Most polar bears are now in Greenland and Svalbard (Norway), while 25 % of them live in Alaska and move to Canada and Russia. The report is made by American and Canadian researchers, following a work of six months assessing the health of three polar bear groups and their dependency on Arctic sea ice, employing "new and traditional models," said Myers. 9 separate reports on polar bears were made public in Friday.

They could help guide Interior Secretary Dirk Kempthorne's decisions to be made in January, adding the polar bear to the US endangered species' list.

World Conservation Union, based in Gland, Switzerland, says the polar bear population in the Arctic now could be of 20-25,000, but it is menaced by melting sea ice, pollution, hunting, development and tourism.

In December 2006, Kempthorne proposed designating polar bears as a "threatened" species but not "endangered", following a lawsuit in 2005 by the Center for Biological Diversity, Natural Resources Defense Council and Greenpeace.

"Our hope lies in a rapid response, including both deep and immediate carbon dioxide reductions and a full-court press on other greenhouse pollutants such as methane." said Kassie Siegel of the Arizona-based Center for Biological Diversity.

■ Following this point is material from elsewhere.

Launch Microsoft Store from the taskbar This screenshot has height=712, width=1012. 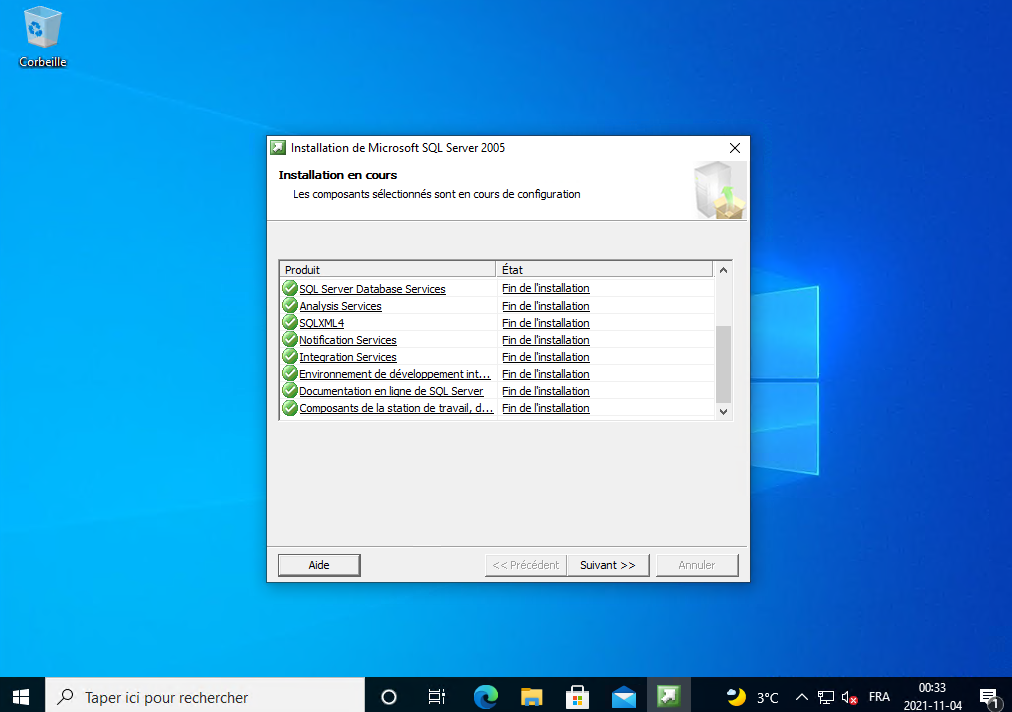click(577, 696)
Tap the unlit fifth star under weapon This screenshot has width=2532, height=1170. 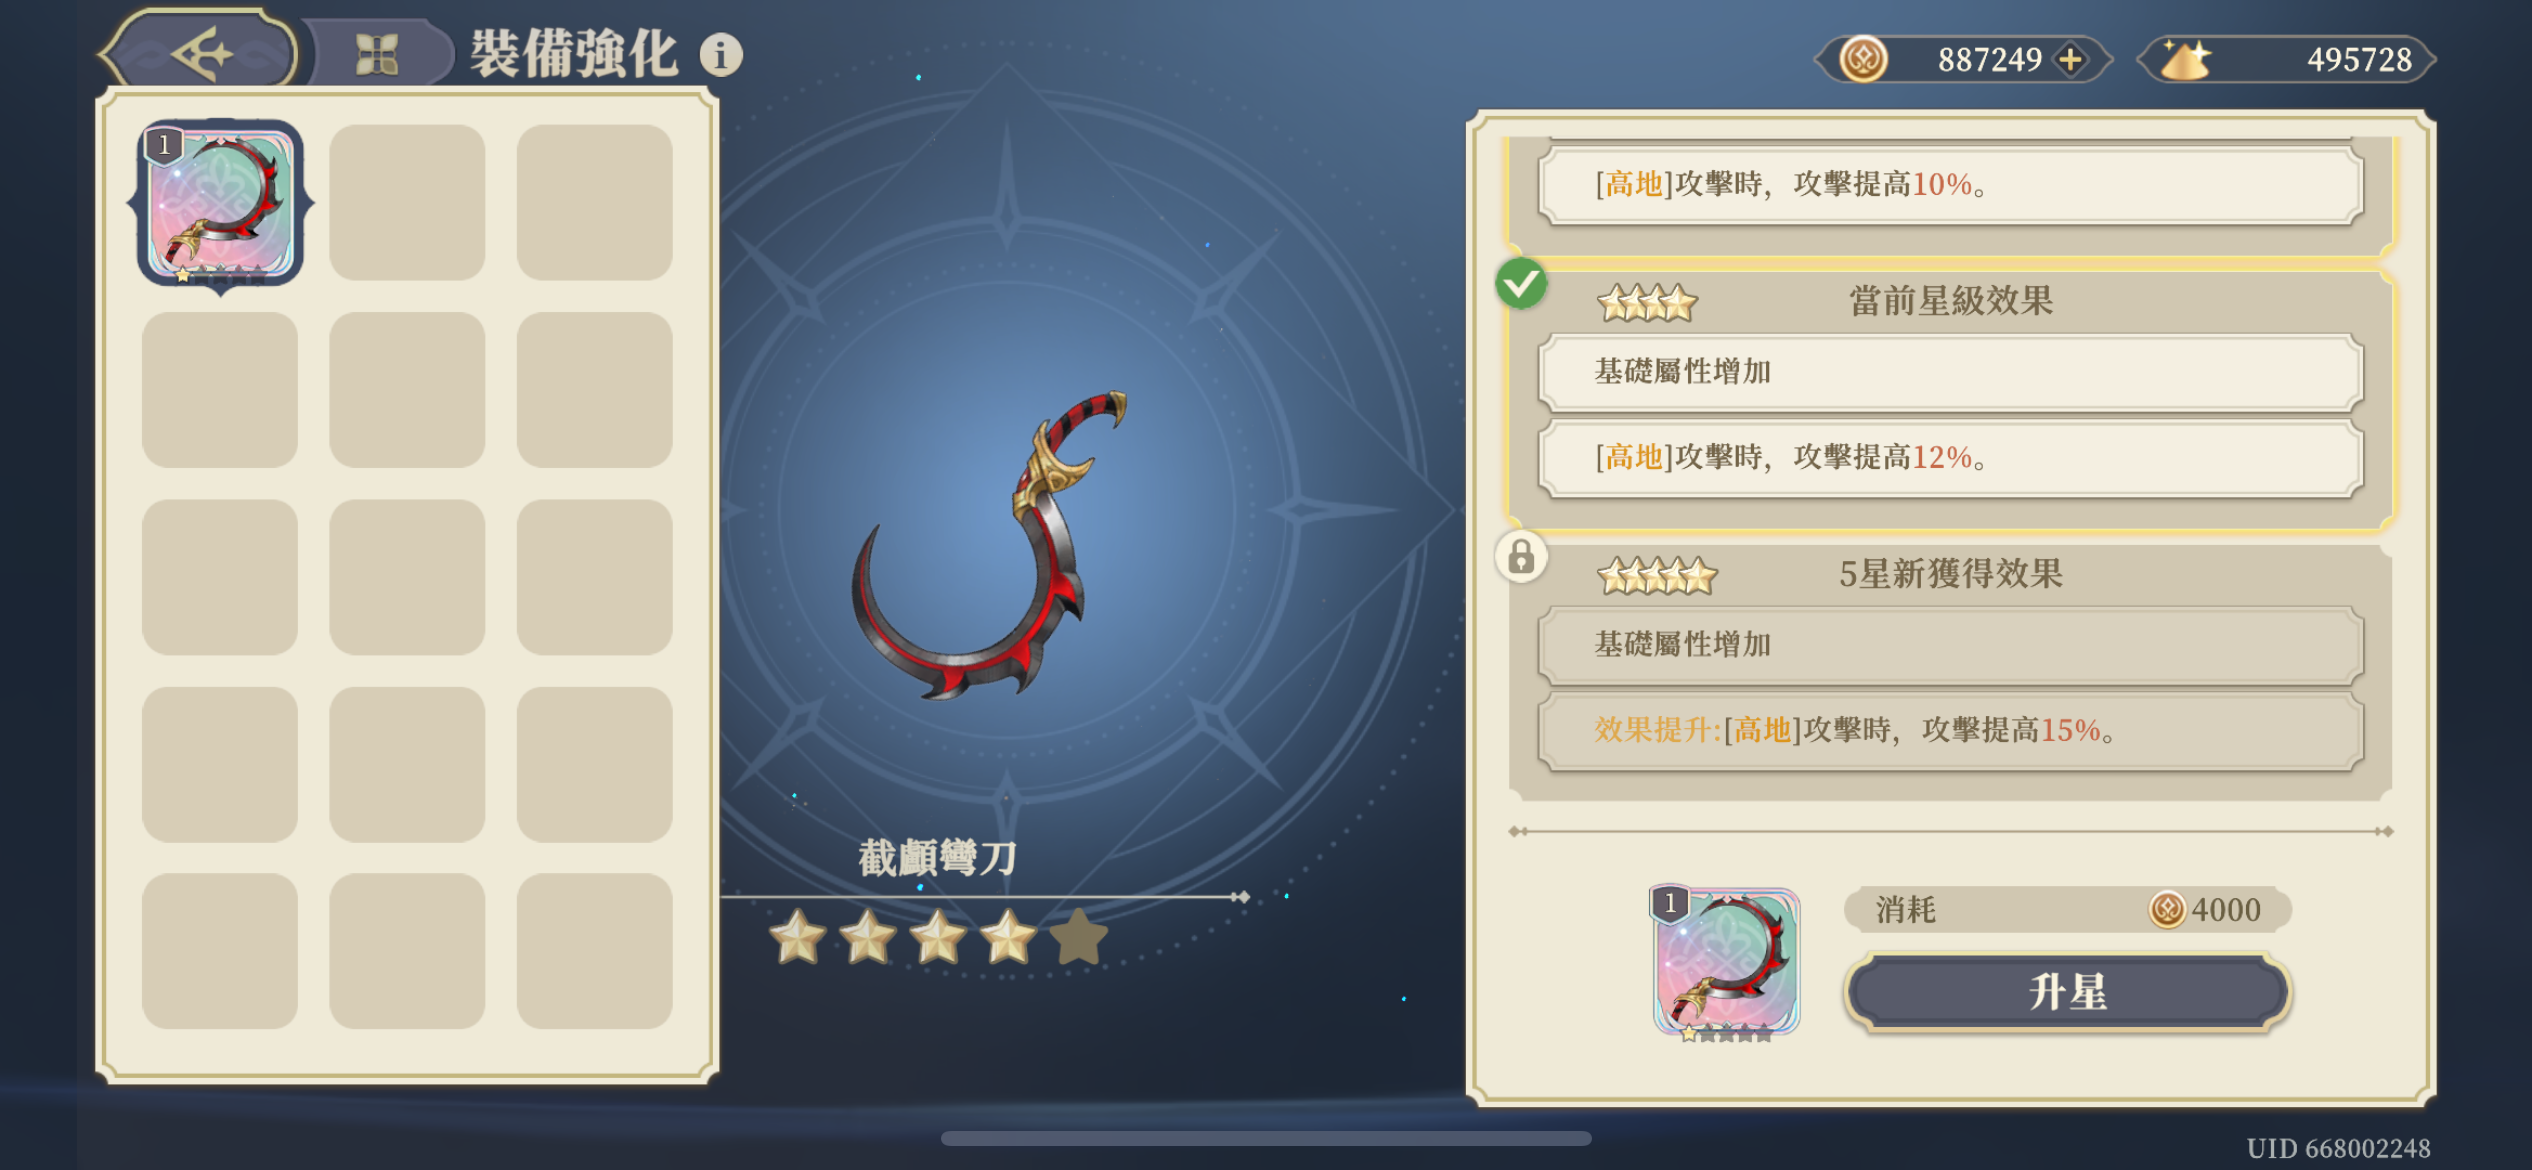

"The fate of polar bears has struck a public nerve. Fish and Wildlife officials have received 600,000 public comments so far on the proposed listing," said spokesman Chris Tollefson.

"Instead of meeting the challenge, the Bush administration is happy to float along, waiting to see if the planet, and polar bears, will sink or swim." said Edward Markey, D-Mass., chairman of the House Select Committee on Energy Independence and Global Warming, who urged Bush administration to offer polar bears federal protection.